New Treatment for Hemophilic Joint Disease Granted Orphan Drug Status by FDA
The U.S. Food and Drug Administration (FDA) recently granted orphan drug status to rofecoxib (TRM-201), an non-opioid investigational pain treatment for hemophilic arthropathy (HA, a hemophilia degenerative joint disease) under development by Tremeau Pharmaceuticals.
Rofecoxib is a COX-2 selective non-steroidal anti-inflammatory drug (NSAID) with a well-established efficacy profile. It is the first (and only) product created for the treatment of degenerative joint disease in patients with hemophilia.
The drug candidate is a non-narcotic analgesic with no effect on bleeding time relative to placebo and with a demonstrated reduced risk of gastrointestinal bleeding compared to traditional NSAIDs, according to the pharmaceutical company.
“Being granted an orphan drug designation for rofecoxib by FDA is an important regulatory milestone for Tremeau and affirms our strategy of providing non-opioid pain treatments for rare diseases like hemophilic arthropathy,” Bradford C. Sippy, chief executive officer of Tremeau, said in a press release.

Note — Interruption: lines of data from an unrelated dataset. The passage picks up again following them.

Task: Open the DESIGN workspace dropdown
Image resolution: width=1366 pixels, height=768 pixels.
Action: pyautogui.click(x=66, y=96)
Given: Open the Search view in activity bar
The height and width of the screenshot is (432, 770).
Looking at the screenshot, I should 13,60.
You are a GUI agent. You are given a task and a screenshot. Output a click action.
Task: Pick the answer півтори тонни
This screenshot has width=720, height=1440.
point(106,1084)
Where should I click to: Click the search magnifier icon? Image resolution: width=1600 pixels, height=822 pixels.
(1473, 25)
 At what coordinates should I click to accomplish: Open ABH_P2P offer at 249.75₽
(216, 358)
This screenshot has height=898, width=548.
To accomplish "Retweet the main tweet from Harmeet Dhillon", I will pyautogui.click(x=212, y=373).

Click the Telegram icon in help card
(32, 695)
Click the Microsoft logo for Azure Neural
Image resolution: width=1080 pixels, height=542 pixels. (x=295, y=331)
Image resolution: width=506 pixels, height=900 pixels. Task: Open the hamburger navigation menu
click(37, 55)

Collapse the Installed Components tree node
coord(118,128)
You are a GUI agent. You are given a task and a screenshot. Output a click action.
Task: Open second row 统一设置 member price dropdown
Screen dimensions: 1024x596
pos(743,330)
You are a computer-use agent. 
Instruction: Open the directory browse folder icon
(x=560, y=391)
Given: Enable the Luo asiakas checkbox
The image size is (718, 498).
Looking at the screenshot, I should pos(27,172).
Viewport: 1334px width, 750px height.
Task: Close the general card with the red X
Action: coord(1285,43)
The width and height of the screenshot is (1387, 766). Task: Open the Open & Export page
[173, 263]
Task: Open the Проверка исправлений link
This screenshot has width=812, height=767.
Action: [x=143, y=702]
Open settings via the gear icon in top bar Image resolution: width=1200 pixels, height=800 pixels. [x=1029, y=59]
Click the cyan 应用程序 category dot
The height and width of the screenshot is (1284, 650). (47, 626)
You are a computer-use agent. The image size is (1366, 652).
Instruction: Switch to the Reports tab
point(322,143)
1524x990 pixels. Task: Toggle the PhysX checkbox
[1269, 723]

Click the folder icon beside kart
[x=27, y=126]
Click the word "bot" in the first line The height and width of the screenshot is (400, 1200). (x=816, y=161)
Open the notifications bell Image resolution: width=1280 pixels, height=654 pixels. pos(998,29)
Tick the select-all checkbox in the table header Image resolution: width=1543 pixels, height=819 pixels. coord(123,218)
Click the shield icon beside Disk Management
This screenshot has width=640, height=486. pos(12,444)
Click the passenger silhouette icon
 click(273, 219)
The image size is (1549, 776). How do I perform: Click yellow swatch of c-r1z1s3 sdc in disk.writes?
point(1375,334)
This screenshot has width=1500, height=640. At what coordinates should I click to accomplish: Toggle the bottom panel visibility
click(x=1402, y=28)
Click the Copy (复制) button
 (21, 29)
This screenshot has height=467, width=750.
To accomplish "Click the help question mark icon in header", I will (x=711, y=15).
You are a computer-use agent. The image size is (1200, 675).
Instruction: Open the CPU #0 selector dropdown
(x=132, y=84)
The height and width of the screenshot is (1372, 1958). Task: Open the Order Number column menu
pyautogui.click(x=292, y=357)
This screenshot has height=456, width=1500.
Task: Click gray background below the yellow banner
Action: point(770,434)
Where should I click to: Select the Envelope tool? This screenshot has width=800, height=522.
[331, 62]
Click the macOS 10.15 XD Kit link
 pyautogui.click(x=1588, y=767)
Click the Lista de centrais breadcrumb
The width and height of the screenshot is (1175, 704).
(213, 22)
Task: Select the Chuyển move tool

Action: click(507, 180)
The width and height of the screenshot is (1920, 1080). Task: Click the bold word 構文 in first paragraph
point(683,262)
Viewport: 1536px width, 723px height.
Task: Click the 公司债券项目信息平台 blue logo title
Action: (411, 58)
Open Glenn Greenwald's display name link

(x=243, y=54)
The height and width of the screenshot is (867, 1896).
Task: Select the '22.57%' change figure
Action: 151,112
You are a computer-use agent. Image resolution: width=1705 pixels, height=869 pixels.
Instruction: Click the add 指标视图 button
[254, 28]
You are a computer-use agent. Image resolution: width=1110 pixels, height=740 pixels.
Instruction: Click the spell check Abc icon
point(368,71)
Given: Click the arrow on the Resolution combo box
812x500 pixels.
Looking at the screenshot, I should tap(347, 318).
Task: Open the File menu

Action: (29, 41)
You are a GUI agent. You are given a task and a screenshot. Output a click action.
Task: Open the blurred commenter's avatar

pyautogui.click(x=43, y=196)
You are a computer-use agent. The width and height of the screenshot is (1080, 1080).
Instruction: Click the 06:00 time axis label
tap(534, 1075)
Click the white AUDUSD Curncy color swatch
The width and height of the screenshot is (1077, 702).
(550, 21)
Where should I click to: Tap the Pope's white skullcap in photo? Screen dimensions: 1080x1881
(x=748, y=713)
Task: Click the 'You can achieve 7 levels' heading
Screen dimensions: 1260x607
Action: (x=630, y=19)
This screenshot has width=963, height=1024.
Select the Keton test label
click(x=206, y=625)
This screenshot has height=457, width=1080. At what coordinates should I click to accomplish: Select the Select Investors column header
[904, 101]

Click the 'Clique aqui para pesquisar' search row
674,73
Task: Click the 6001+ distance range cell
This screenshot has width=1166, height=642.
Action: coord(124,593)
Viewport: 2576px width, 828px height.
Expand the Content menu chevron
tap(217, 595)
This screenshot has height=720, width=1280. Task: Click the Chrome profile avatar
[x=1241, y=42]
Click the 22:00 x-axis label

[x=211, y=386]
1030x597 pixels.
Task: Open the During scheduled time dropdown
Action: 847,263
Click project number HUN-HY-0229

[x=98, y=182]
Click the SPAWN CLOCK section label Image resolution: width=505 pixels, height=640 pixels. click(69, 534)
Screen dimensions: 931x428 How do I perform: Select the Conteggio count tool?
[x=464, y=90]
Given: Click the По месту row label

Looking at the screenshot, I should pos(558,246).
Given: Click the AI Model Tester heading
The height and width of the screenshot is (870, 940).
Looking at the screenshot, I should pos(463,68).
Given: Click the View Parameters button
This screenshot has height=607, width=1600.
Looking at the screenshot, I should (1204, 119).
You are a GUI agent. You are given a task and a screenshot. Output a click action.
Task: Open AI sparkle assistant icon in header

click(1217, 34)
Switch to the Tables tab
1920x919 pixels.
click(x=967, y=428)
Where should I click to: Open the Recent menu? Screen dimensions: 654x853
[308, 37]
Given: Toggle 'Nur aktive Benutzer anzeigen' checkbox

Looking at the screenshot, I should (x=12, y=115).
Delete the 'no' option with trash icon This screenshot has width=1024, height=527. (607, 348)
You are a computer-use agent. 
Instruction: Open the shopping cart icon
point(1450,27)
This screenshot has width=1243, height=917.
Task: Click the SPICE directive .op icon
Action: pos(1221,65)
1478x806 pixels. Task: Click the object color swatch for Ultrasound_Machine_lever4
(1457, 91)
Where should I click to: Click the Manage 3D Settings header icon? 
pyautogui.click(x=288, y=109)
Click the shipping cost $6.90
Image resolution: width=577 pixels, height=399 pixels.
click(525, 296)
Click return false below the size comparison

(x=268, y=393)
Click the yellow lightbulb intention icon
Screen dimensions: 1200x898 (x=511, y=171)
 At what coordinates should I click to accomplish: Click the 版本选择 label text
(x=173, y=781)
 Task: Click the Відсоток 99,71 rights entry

“Combined with our ongoing conversations with FDA of our proposed development plan for rofecoxib, we are well positioned to move forward with the development and introduction of rofecoxib for this specific use,” he added.
HA occurs in patients with hemophilia and is a consequence of recurrent bleeding within the joints. There are currently no medications for HA that have been approved or licensed in the United States.
Because hemophilia patients have a decreased or deficient coagulability of their blood (hypo-coagulability), they are also at heightened risk for different types of hemorrhage, such as gastrointestinal (GI) bleeding.
Rofecoxib may also cause an increased risk of serious GI events, and it is not indicated for elderly patients and those with a past history of peptic ulcer disease and/or GI bleeding. Rofecoxib is not indicated in the setting of coronary artery bypass graft (CABG) due to the increased risk of cardiovascular thrombotic events, including myocardial infarction and stroke.
Due to these adverse effects and its impact on platelet aggregation, traditional NSAIDs have been avoided for HA patients, and high potency opioids have typically been used as the standard of care in the treatment of HA. But rofecoxib might change this scenario.
“I avoid using traditional NSAIDs in my hemophilia patients due to their adverse effect on platelet function,” said Dr. Stacy Croteau, MD, MMS, associate director of the Boston Hemophilia Center. “With its well characterized, non-narcotic efficacy profile and lack of anti-platelet effect, rofecoxib is potentially well-suited for patients suffering from hemophilic arthropathy.”
The FDA grants orphan drug status to investigational treatments for rare diseases (conditions that affect fewer than 200,000 people in the U.S.) and provides up to seven years of market exclusivity, as well as incentives, tax credits, and waivers.